Salvias A to Z
Salvias A to Z

Flowers by the Sea grows all the hundreds of plants in this catalog, which are mainly the sages (Salvia spp.) in our A to Z list. The green menu banner at the top of this page also shows plants grouped by characteristics, origins and uses.

Using our menu, you can search Salvias by topics, such as the color of their flowers, the seasons in which they bloom, their cultural needs for sun and water, the USDA Cold Hardiness Zones in which they thrive and the kinds of sages that appeal to butterflies and hummingbirds. You can also look by origins, which is particularly helpful for native plant gardeners. However, if you know the scientific or common name of the Salvia you want and just need to see if we carry it, the A to Z list is a quick route to that information.

Salvia gains its name from the Latin word salvare which means to heal or save. Herbalists have used various species for centuries as folk medicines. Nowadays, medical researchers are studying many sages, which are also gaining popularity as long-blooming landscaping plants that require little fuss.

▶ **Set of tasks**
a: Edit the salvia catalog text by copying everything from "Flowers by the" down to "to that information." and replacing "menu" with "navigation".
b: Answer these questions from the salvia catalog text:
(i) What Latin word is Salvia named after, and what does it mean?
(ii) What color is the menu banner at the top of the page?
(iii) Which gardeners find searching by origins particularly helpful?
c: Extend the salvia catalog text by continuing it from its final sentence.
The data after this point comes from a separate source, unrelated to the salvia text.

▶ **Information shown**
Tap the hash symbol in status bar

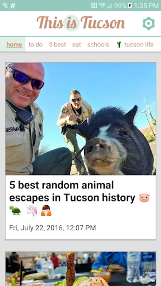[x=13, y=5]
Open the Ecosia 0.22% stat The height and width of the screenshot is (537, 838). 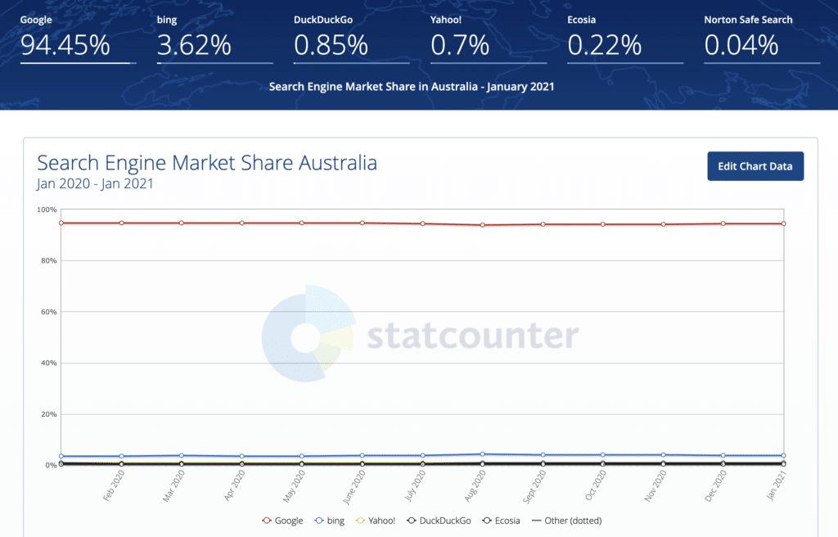(602, 46)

▶ **Solved problems**
a:
Flowers by the Sea grows all the hundreds of plants in this catalog, which are mainly the sages (Salvia spp.) in our A to Z list. The green navigation banner at the top of this page also shows plants grouped by characteristics, origins and uses.

Using our navigation, you can search Salvias by topics, such as the color of their flowers, the seasons in which they bloom, their cultural needs for sun and water, the USDA Cold Hardiness Zones in which they thrive and the kinds of sages that appeal to butterflies and hummingbirds. You can also look by origins, which is particularly helpful for native plant gardeners. However, if you know the scientific or common name of the Salvia you want and just need to see if we carry it, the A to Z list is a quick route to that information.

b:
(i) Salvare, meaning to heal or save.
(ii) Green.
(iii) Native plant gardeners.

c:
With about 900 flowering species -- including annuals, perennials and shrubs -- Salvia is the largest genus in the mint family (Lamiaceae or Labiatae). Salvias are noted for their mint-family traits of square stems and double-lipped, tubular flowers. Many are intoxicatingly fragrant. The genus contains about 900 species worldwide with its largest concentrations native to the Americas, the Mediterranean, Central Asia (including Turkey) and the Far East. Some plants from other Lamiaceae genuses are included in the A to Z list, because they are so closely related to Salvias that we tend to think of them as true sages.

The A to Z list encompasses single representatives of species as well as species for which we offer so many cultivars, such as the Autumn and Mountain Sages (Salvia greggii and S. microphylla spp.), that they have their own subcategory in the Special Salvia Groups part of our index.

Sages are endlessly fascinating due to their diversity. They offer a broad array of long-blooming, vibrantly colored flowers. Their leaves range from fuzzy to glossy with shapes and sizes varying from smooth lances tinier than the nail of a little finger to toothed, rumpled foliage broader and far longer than a man's hand. Many are perfect for dry, full-sun gardens while some do well in shady areas with excessive moisture. Sages save many a gardener facing difficult growing conditions.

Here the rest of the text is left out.